***** Document extract *****

Re: [NFS] Re: [PATCH][RFC] NFS: Improving the access cache

Steve Dickson <SteveD@xxxxxxxxxx> · Tue, 02 May 2006 10:38:28 -0400

Peter Staubach wrote:
Basically we would maintain one global hlist (i.e. link list) that
would contain all of the cached entries; then each nfs_inode would
have its own LRU hlist that would contain entries that are associated
with that nfs_inode. So each entry would be on two lists, the
global hlist and hlist in the nfs_inode.

How are these lists used?
The inode hlist will be used to search and purge...

I would suggest that a global set of hash queues would work better than
a linked list and that these hash queues by used to find the cache entry
for any particular user.  Finding the entry for a particular (user,inode)
needs to be fast and linearly searching a linked list is slow.  Linear
searching needs to be avoided.  Comparing the fewest number of entries
possible will result in the best performance because the comparisons
need to take into account the entire user identification, including
the groups list.
I guess we could have the VFS  shrinker to purge a hash table just
as well as a link list... although a hash table will have an
small memory cost...

The list in the inode seems useful, but only for purges.  Searching via
this list will be very slow once the list grows beyond a few entries.
Purging needs to be fast because purging the access cache entries for a
particular file will need to happen whenever the ctime on the file changes.
This list can be used to make it easy to find the correct entries in the
global access cache.
Seems reasonable assuming we use a hash table...

***** Supplied records *****

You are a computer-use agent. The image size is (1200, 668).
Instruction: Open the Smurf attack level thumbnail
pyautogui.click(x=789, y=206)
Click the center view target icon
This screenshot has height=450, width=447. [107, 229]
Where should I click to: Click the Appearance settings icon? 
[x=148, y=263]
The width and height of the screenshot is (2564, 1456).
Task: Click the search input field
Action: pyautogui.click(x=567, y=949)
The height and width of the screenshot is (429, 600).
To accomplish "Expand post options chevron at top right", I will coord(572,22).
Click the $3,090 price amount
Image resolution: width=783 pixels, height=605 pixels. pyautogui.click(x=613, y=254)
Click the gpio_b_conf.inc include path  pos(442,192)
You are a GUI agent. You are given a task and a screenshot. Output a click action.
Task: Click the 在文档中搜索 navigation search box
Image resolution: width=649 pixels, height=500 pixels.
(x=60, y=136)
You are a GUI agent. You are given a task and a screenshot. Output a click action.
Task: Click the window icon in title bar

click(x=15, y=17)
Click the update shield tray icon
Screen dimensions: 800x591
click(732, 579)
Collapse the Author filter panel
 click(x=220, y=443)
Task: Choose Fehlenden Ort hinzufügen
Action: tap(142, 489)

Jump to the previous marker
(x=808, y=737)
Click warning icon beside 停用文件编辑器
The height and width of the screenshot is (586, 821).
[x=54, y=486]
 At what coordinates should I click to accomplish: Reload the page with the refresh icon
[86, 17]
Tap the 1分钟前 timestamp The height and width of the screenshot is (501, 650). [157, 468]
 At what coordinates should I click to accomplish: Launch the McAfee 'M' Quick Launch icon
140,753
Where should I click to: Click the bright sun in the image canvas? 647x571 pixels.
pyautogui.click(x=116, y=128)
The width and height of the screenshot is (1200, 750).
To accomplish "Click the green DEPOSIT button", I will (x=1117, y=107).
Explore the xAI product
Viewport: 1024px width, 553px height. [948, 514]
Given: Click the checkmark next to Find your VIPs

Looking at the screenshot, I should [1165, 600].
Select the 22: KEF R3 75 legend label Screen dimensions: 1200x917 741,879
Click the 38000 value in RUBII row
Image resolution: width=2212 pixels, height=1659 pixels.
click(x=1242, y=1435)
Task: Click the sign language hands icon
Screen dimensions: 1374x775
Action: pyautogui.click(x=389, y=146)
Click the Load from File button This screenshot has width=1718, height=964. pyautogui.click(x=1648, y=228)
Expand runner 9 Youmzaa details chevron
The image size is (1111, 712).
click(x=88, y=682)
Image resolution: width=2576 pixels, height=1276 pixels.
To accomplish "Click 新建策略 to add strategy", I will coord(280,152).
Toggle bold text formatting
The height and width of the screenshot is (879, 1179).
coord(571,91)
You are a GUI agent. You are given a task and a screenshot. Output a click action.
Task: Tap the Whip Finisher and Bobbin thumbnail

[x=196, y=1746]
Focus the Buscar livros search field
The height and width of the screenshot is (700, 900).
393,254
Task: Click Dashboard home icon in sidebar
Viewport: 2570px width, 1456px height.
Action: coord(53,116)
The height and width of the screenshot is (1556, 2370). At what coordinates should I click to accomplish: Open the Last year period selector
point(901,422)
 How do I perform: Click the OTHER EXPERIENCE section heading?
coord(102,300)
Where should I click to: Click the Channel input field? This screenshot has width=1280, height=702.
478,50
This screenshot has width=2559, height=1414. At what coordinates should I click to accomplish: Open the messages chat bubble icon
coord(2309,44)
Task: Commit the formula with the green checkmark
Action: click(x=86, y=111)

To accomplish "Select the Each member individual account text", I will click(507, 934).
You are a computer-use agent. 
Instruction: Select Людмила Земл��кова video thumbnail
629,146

*****

§ Problem requirements
Pick up the mailing-list thread on the NFS access cache after its final line and write the next part of the reply.

§ Output of the exercise
We would govern memory consumption by only allowing 30 entries
on any one hlist in the nfs_inode and by registering the globe
hlist with the VFS shrinker which will cause the list to be prune
when memory is needed. So this means, when the 31st entry was added
to the hlist in the nfs_inode, the least recently used entry would
be removed.

Why is there a limit at all and why is 30 the right number?  This
seems small and rather arbitrary.  If there is some way to trigger
memory reclaiming, then letting the list grow as appropriate seems
like a good thing to do.
Well the vfs mechanism will be the trigger... so your saying we
should just let the purge hlist lists in the nfs_inode grow
untethered? How about read-only filesystems where the ctime
will not change... I would think we might want some type of
high water mark for that case, true?

Making sure that you are one of the original 30 users accessing the
file in order to get reasonable performance seems tricky to me.  :-)

Locking might be a bit tricky, but do able... To make this scalable,
I would think we would need global read/write spin_lock. The read_lock()
would be taken when the hlist in the inode was searched and the
write_lock() would taken when the hlist in the inode was changed
and when the global list was prune.

Sorry, read/write spin lock?  I thought that spin locks were exclusive,
either the lock was held or the process spins waiting to acquire it.
See the rwlock_t lock type in asm/spinlock.h.. That's the one
I was planning on using...

steved.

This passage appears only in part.